:: INPUT FOR THIS TASK ::

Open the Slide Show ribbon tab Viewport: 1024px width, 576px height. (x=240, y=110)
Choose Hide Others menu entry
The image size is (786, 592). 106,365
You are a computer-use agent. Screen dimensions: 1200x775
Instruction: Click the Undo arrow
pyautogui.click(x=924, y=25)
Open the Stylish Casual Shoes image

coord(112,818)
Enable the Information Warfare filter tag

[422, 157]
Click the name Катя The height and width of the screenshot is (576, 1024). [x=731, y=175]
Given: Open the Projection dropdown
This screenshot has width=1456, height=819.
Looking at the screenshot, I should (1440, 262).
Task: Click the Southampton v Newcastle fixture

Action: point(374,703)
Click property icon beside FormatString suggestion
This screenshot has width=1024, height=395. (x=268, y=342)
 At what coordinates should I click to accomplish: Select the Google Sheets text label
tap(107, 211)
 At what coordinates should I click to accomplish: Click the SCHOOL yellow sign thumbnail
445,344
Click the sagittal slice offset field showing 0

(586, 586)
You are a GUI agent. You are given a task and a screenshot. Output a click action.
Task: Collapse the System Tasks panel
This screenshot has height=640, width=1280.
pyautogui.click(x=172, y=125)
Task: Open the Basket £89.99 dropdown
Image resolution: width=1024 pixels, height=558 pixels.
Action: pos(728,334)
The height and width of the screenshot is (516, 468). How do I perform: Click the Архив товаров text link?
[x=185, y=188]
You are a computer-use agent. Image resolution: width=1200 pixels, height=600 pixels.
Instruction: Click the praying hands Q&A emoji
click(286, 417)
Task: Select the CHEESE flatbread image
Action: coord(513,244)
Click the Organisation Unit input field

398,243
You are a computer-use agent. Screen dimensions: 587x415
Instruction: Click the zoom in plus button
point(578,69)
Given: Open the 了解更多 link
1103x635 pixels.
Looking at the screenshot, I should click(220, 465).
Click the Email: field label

:::

All that is needed is the line containing "You are a GUI" and each line after it to the end of the data above, set down exactly.

You are a GUI agent. You are given a task and a screenshot. Output a click action.
Task: Collapse the System Tasks panel
This screenshot has height=640, width=1280.
pyautogui.click(x=172, y=125)
Task: Open the Basket £89.99 dropdown
Image resolution: width=1024 pixels, height=558 pixels.
Action: pos(728,334)
The height and width of the screenshot is (516, 468). How do I perform: Click the Архив товаров text link?
[x=185, y=188]
You are a computer-use agent. Image resolution: width=1200 pixels, height=600 pixels.
Instruction: Click the praying hands Q&A emoji
click(286, 417)
Task: Select the CHEESE flatbread image
Action: coord(513,244)
Click the Organisation Unit input field

398,243
You are a computer-use agent. Screen dimensions: 587x415
Instruction: Click the zoom in plus button
point(578,69)
Given: Open the 了解更多 link
1103x635 pixels.
Looking at the screenshot, I should click(220, 465).
Click the Email: field label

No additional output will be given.